En marge de la publication du rapport annuel du cabinet de conseil PwC sur la santé, présentant les appareils connectés aux smartphones comme faisant partie du top 10 des nouvelles tendances en matière de santé pour 2016, la réflexion est posée sur les enjeux et les limites globaux de cette technologie envers le secteur médical.
Le Wall Street Journal est formel : dans un article précédent, il n'hésite pas à qualifier les technologies connectées comme vitales pour maintenir, faire évoluer et surtout améliorer nos systèmes de soins. Loin de passer à travers la révolution de l'Internet 3.0, le domaine de la santé sera d'ailleurs l'un des plus impactés par ces innovations. Mais comment ? Si l'entrée des objets connectés dans le secteur médical est logique compte tenu des énormes possibilités dont ils disposent, peut-on réellement laisser progresser la technologie à une telle vitesse dans un domaine aussi stratégique que la santé publique ? Car s'ils possèdent un large auditorat de fervents défenseurs, les objets connectés trouvent également des détracteurs. Abus d'utilisation de données personnelles, argument marketing, ou révolution ?

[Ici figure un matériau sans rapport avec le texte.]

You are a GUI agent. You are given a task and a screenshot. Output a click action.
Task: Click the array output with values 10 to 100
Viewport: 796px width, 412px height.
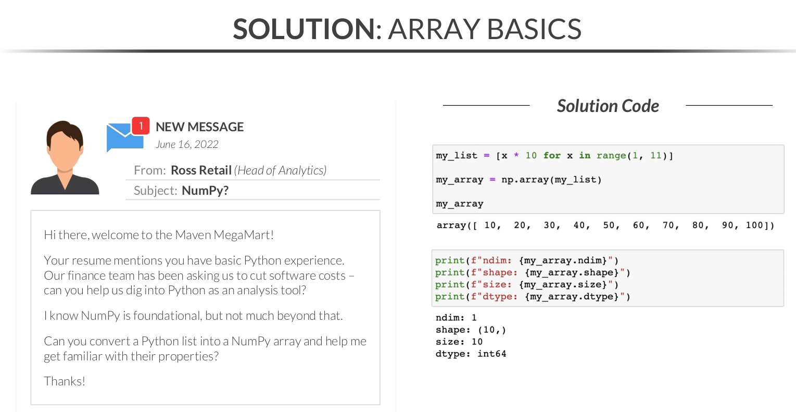click(x=605, y=226)
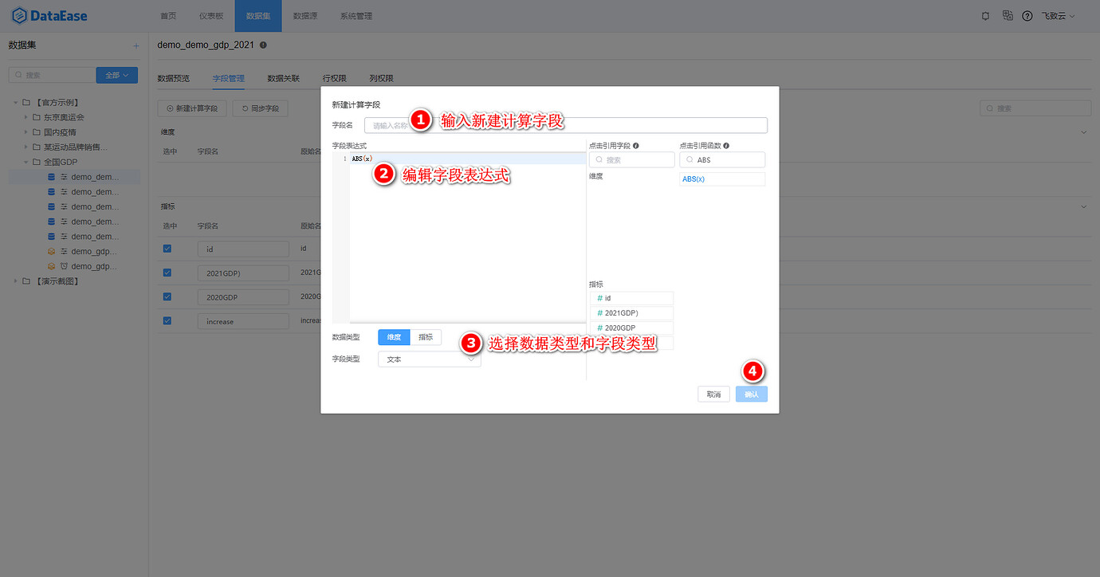Uncheck the increase field checkbox

[x=167, y=320]
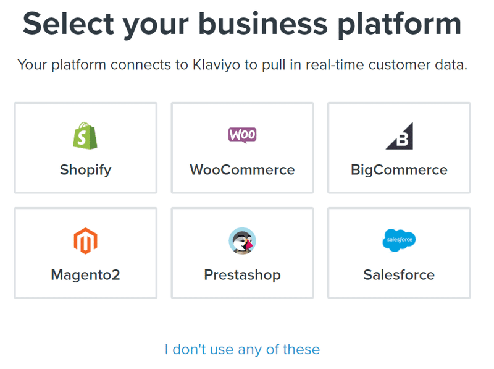Select the Magento2 text label

click(85, 275)
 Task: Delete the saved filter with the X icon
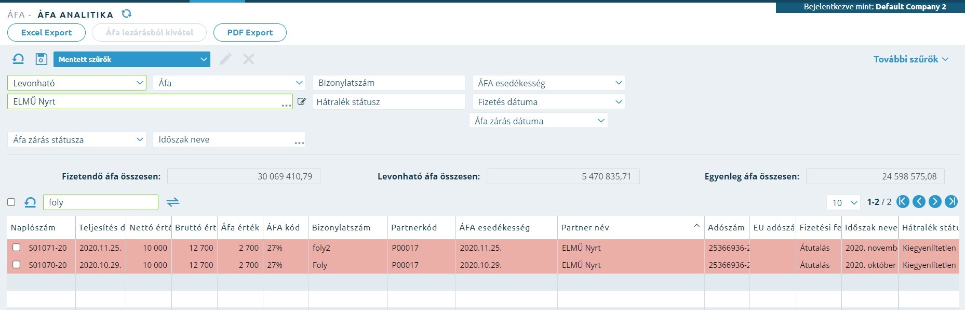coord(249,59)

Santé connectée : Le grand point d'interrogation
Si les technologies connectées connaissent une croissance exponentielle, avec la prévision d'une centaine de milliards d'objets connectés qui seront présents dans notre environnement d'ici 2050, seul le domaine médical démontre une telle circonspection à l'idée de l'avènement de ces nouveaux équipements gravitant autour du concept de l'Internet des Objets.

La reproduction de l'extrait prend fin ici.